3sur5 A l’échelle d’une carrière, Drive marque un tournant. Pour la première fois, le nouveau Winding Refn est attendu comme le messie non par quelques illuminés avertis, mais par l’ensemble de la plèbe curieuse et civilisée. La somptueuse BO qui précède le film augure du meilleur, l’univers arboré semble à la fois adapté aux manies du cinéaste et à des espérances variées ; Drive sera un argument cinéphile, un atout  »in », un objet tendancieux et clinquant. Il l’est désormais, pourtant on pouvait rêver mieux.

Aussi brillamment mis en forme soit-il, le spectacle semble figé ; à la fois vierge et peaufiné à l’excès. Comme une fausse lolita en représentation. C’est beau, émaillé d’éclats graphiques, mais c’est aussi très lointain.

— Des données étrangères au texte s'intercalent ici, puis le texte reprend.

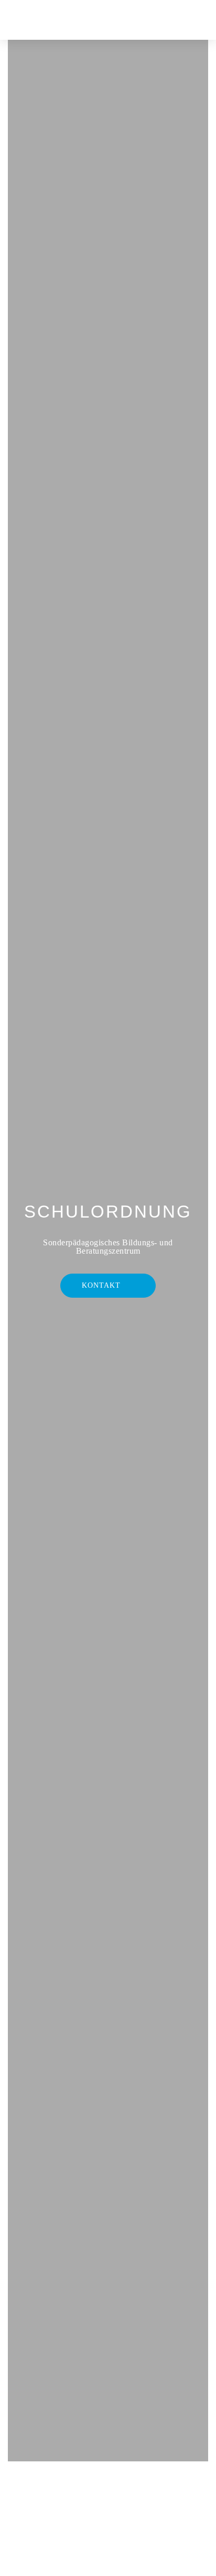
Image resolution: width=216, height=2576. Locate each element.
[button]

Drive est ravissant et artificiel, sensible et trivial ; il tisse sa toile entre ces pôles complémentaires pour un résultat monochrome et rebelle par à-coups (ces cent minutes abondent de moments de grâce, ou la tension sourde doucement entretenue explose en une fulgurance éclair – scène du baiser dans l’ascenseur).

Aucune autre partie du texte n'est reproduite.